Research Description
Regulation of Axon Guidance and Cytoskeletal Dynamics by Intracellular Signaling
Work in my laboratory focuses on the intracellular mechanisms that regulate growth cone motility and behavior. Growth cones are sensory-motor specializations at the tips of all growing axons and dendrites that detect and transduce extracellular cues into guided outgrowth. Great advances have been made in recent years in our understanding of the factors that contribute to guided axon extension. Many new classes of ligands and their receptors have been discovered and we are beginning to appreciate how growth cones integrate multiple extracellular stimuli and convert those signals into stereotyped behaviors.
Research in my laboratory combines a variety of fluorescent probe technologies with confocal microscopy to visualize the dynamic behavior of growth cones and assess their physiological responses during axon extension in vitro and guided outgrowth in the intact spinal cord. We use the African Clawed frog Xenopus Laevis as our model system due to the large size, rapid development, and ease of molecular and surgical manipulation of its embryos. Molecular expression as well as photolytic uncaging techniques are used to alter the physiology of growth cones both in vitro and in vivo. By combining the latest advances in imaging technologies with improved optical probes including fluorescent fusion proteins and FRET-based reporter molecules we hope to answer the following questions:
1. How does tyrosine kinase signaling by Src and FAK non-receptor tyrosine kinases regulate filopodial protrusion and growth cone motility downstream of axon guidance cues?

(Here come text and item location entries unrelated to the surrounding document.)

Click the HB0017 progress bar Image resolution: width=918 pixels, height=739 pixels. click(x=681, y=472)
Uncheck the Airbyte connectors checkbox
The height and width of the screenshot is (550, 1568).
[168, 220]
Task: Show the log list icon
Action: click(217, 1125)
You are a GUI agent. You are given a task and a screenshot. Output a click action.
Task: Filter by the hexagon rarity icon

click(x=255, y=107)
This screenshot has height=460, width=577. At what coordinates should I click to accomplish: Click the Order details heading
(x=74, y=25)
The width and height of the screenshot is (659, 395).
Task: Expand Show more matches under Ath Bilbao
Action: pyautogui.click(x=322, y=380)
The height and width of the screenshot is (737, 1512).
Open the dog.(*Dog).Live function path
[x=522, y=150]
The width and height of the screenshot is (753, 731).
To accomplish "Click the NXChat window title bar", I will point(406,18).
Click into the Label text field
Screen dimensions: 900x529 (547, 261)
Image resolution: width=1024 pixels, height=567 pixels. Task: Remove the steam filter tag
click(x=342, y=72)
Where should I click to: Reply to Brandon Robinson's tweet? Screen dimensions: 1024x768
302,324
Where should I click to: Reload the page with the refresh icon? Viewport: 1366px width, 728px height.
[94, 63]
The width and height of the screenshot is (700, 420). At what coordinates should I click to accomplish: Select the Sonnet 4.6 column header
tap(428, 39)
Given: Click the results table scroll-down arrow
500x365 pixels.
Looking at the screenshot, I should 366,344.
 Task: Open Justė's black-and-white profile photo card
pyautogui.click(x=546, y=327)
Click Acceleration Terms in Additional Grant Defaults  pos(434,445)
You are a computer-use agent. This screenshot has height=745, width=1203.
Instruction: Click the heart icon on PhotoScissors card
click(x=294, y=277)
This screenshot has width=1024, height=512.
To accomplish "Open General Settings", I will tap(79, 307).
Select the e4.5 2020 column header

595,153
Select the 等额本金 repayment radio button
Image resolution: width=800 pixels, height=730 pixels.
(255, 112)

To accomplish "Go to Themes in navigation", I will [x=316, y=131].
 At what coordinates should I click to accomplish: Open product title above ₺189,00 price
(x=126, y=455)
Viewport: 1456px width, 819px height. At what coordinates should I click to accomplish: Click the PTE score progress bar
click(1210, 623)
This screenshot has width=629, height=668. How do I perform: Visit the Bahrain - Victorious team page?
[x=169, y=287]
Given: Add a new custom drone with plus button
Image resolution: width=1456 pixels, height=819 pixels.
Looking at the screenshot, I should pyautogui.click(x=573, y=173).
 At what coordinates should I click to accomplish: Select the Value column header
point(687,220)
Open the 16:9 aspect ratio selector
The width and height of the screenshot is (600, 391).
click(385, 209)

2. How do the Rho family of small GTPases regulate growth cone point contact formation and dynamics.
3. How does calcium influx and release through specific channels exert differential affects on neurite outgrowth.
4. What types of Trp channels are expressed by spinal cord neurons and what roles do they play in axon guidance and regeneration.
Recent Publications
Robles, E., Huttenlocher, A, Gomez, T. M. (2003). Filopodial calcium transients regulate growth cone motility and guidance through local activation of calpain. Neuron, 38, 597-609.
Gomez, T.M. (2005). Neurobiology: channels for pathfinding. Nature. 434, 835-838.
Robles, E., Woo, S and Gomez, T. M. (2005). Coincident Src and Cdc42 signals at the tips of growth cone filopodia regulate protrusion. J Neurosci. 25, 7615-7622.
Moon, M-s and Gomez, T. M. (2005). Adjacent pioneer commissural interneuron growth cones switch from contact avoidance to axon fasciculation after midline crossing. Devlp. Biol. 288, 474-486.
Kholmanskikh, S. S., Koeller, H. B., Wynshaw-Boris, A., Gomez, T. M., Letourneau, P. C. and Ross, E.M. (2006). Calcium-dependent interaction of Lis1 with IQGAP1 and Cdc42 promotes neuronal motility. Nature Neurosci., 9, 50-57.
Gomez, T. M. and Zheng, J. (2006). The molecular basis for Calcium-dependent axon pathfinding. Nature Reviews Neuroscience, 7, 115-125.
Woo, S. W. and Gomez, T. M. (2006). Rac1 and RhoA promote neurite outgrowth through formation and stabilization of growth cone point contacts. J Neurosci. 26(5), 1418-1428.
Jacques-Fricke, B.T., Seow, Y., Gottlieb, P. A., Sachs, F. and Gomez, T. M. (2006). Opposing regulation of neurite growth by Ca2+ influx through a mechanosensitive channel and release from intracellular stores. J Neurosci. 26(21), 5656-5664.
Robles, E. and Gomez, T. M. (2006). Focal adhesion kinase signaling at sites of integrin mediated adhesion controls axon pathfinding. Nat Neurosci. 9, 1274-1283.